BEGIN

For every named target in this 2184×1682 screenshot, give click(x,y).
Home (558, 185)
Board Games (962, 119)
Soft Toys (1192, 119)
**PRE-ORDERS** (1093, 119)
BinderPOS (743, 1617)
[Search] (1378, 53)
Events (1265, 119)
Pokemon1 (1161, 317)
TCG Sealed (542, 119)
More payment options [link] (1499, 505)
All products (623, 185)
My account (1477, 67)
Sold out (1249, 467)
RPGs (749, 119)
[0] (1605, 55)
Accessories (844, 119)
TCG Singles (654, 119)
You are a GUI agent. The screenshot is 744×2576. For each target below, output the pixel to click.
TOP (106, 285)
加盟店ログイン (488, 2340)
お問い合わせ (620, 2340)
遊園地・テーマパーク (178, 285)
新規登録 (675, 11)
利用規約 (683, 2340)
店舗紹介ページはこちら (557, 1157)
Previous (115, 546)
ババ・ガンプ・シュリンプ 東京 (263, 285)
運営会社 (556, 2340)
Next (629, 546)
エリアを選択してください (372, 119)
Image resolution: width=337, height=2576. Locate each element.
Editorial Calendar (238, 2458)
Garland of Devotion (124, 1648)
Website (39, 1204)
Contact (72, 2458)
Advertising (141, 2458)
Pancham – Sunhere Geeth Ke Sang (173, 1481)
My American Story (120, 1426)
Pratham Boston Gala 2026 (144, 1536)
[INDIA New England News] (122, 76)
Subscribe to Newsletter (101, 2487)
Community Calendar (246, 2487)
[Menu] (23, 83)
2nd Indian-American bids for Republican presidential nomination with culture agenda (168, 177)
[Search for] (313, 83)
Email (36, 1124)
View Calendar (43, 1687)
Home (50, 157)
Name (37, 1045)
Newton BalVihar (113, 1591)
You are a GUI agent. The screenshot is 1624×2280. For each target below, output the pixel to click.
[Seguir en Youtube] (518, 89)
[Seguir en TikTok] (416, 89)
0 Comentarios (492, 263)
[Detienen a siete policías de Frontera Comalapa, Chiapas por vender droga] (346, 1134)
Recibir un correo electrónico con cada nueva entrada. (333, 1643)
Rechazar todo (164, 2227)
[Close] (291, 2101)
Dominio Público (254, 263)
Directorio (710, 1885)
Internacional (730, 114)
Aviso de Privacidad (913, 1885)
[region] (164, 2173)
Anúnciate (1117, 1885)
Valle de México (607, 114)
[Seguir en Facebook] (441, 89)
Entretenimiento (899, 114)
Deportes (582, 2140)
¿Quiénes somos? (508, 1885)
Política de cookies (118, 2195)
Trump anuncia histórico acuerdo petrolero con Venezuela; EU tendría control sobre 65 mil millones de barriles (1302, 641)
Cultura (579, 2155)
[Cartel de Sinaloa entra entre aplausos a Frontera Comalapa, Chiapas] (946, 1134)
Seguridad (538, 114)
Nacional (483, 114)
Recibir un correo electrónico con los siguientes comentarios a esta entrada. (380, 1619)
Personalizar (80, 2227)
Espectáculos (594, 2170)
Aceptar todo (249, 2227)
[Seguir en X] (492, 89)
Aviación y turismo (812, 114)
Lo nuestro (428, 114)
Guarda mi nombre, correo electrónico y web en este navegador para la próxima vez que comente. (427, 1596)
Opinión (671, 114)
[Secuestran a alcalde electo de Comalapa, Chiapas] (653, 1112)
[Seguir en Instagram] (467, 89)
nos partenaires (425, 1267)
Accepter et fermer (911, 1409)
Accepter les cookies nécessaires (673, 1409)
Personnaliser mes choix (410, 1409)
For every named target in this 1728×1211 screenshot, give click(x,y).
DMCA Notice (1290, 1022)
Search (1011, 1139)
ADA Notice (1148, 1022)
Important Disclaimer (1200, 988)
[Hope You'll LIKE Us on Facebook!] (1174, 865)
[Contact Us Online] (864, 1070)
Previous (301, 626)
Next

END

## What is required:
Exact retyping is required: the line with "0 Comentarios (492, 263)" through the end of the data, both ends included, and no other line.

## Your response:
0 Comentarios (492, 263)
[Detienen a siete policías de Frontera Comalapa, Chiapas por vender droga] (346, 1134)
Recibir un correo electrónico con cada nueva entrada. (333, 1643)
Rechazar todo (164, 2227)
[Close] (291, 2101)
Dominio Público (254, 263)
Directorio (710, 1885)
Internacional (730, 114)
Aviso de Privacidad (913, 1885)
[region] (164, 2173)
Anúnciate (1117, 1885)
Valle de México (607, 114)
[Seguir en Facebook] (441, 89)
Entretenimiento (899, 114)
Deportes (582, 2140)
¿Quiénes somos? (508, 1885)
Política de cookies (118, 2195)
Trump anuncia histórico acuerdo petrolero con Venezuela; EU tendría control sobre 65 mil millones de barriles (1302, 641)
Cultura (579, 2155)
[Cartel de Sinaloa entra entre aplausos a Frontera Comalapa, Chiapas] (946, 1134)
Seguridad (538, 114)
Nacional (483, 114)
Recibir un correo electrónico con los siguientes comentarios a esta entrada. (380, 1619)
Personalizar (80, 2227)
Espectáculos (594, 2170)
Aceptar todo (249, 2227)
[Seguir en X] (492, 89)
Aviación y turismo (812, 114)
Lo nuestro (428, 114)
Guarda mi nombre, correo electrónico y web en este navegador para la próxima vez que comente. (427, 1596)
Opinión (671, 114)
[Secuestran a alcalde electo de Comalapa, Chiapas] (653, 1112)
[Seguir en Instagram] (467, 89)
nos partenaires (425, 1267)
Accepter et fermer (911, 1409)
Accepter les cookies nécessaires (673, 1409)
Personnaliser mes choix (410, 1409)
For every named target in this 1728×1211 screenshot, give click(x,y).
DMCA Notice (1290, 1022)
Search (1011, 1139)
ADA Notice (1148, 1022)
Important Disclaimer (1200, 988)
[Hope You'll LIKE Us on Facebook!] (1174, 865)
[Contact Us Online] (864, 1070)
Previous (301, 626)
Next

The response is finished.